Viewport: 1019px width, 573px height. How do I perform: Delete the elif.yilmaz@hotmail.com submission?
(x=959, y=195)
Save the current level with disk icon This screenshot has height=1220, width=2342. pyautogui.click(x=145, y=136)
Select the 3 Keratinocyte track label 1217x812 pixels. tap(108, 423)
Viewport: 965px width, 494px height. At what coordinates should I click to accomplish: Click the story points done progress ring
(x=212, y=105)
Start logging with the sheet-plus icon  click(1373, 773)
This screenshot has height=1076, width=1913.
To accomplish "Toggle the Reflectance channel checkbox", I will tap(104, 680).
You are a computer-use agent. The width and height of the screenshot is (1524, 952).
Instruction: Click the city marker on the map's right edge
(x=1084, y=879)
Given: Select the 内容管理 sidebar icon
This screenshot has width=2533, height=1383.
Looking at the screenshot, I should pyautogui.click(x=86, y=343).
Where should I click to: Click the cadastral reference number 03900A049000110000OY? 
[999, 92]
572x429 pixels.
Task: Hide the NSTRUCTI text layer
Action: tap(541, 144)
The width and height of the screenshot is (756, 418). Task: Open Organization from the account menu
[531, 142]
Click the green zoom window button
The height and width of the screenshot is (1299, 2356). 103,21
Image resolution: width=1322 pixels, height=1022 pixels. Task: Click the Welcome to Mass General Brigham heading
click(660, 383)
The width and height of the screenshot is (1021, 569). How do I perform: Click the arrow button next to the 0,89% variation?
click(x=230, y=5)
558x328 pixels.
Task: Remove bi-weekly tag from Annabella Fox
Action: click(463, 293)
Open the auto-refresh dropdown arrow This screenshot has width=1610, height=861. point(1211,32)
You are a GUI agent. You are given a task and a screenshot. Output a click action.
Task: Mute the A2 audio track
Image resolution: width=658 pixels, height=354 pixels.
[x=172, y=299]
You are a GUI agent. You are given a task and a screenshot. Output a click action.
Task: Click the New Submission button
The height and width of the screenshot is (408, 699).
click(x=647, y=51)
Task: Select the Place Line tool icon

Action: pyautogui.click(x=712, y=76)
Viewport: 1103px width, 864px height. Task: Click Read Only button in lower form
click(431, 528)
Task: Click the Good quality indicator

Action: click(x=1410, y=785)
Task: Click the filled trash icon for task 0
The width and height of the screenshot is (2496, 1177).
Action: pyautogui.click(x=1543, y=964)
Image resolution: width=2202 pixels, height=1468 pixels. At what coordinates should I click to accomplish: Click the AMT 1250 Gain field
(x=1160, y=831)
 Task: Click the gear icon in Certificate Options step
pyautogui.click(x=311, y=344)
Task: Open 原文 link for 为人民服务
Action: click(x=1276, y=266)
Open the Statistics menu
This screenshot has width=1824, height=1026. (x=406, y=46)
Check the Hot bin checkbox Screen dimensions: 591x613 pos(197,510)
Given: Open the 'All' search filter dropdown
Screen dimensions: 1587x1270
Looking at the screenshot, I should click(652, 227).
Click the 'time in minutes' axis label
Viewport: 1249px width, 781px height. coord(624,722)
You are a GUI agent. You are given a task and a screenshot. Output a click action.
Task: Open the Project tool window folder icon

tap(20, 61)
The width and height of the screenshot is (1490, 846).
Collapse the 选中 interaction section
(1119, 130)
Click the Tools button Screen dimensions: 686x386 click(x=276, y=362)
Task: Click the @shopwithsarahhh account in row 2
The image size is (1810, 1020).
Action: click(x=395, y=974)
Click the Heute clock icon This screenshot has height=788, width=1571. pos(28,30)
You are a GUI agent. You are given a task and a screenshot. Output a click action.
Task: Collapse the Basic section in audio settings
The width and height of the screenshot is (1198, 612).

▶ **WHAT THE EXERCISE ASKS**:
Give the number of lines that contain "dropdown" in the material above, with no other text.

▶ **EXPECTED ANSWER**:
2